Instruction
Copy out the data, unchanged, from the line containing "The image size" through the end of the data, omitting the pictures.

Records to process
↓↓↓
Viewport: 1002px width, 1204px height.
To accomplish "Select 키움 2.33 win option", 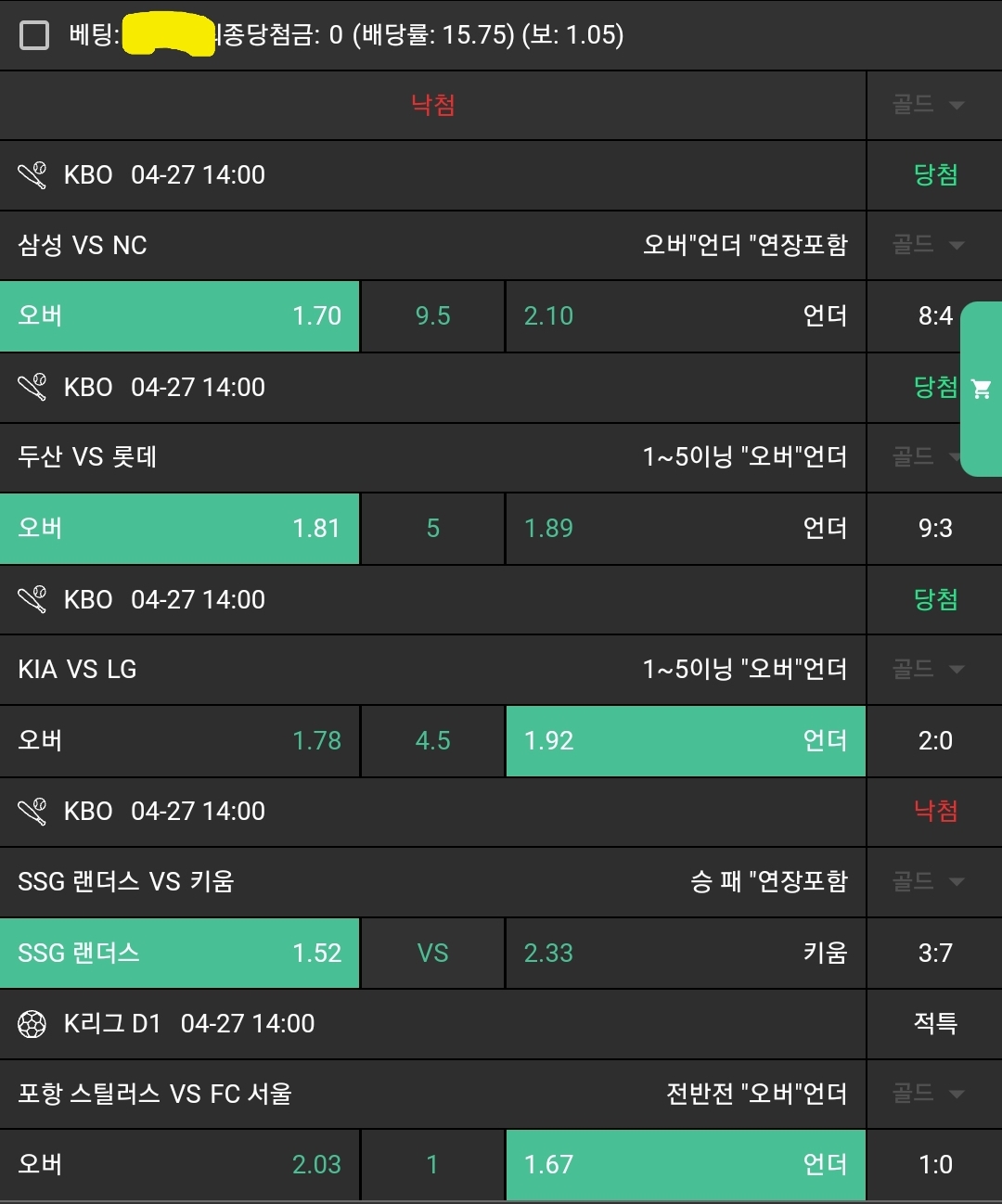I will [685, 954].
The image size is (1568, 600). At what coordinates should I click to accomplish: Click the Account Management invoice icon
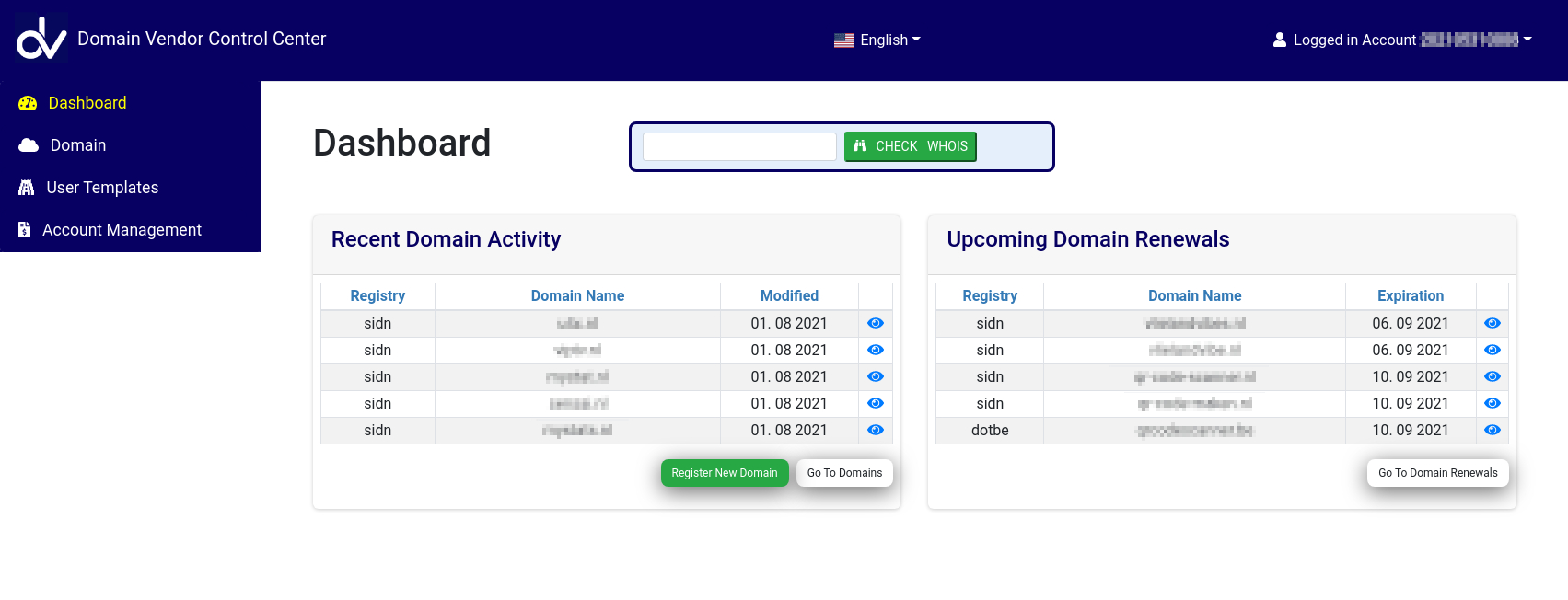pyautogui.click(x=25, y=230)
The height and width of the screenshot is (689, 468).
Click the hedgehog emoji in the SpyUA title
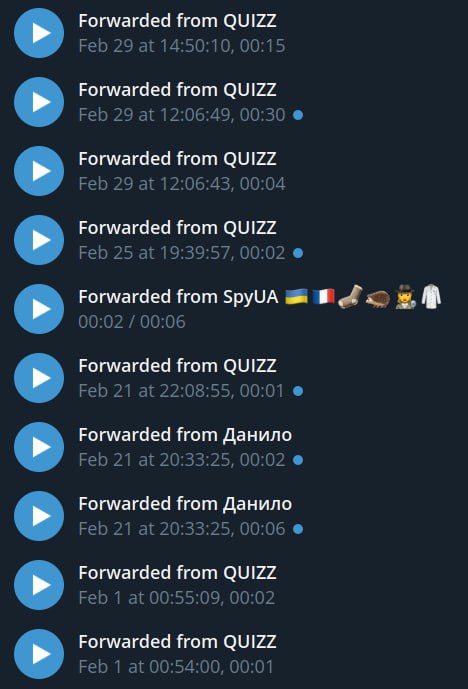coord(377,299)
↑↑↑
Worked answer
The image size is (1568, 600). At what coordinates should I click to accomplish: Click the Account Management invoice icon
pyautogui.click(x=25, y=230)
The height and width of the screenshot is (689, 468).
Click the hedgehog emoji in the SpyUA title
coord(377,299)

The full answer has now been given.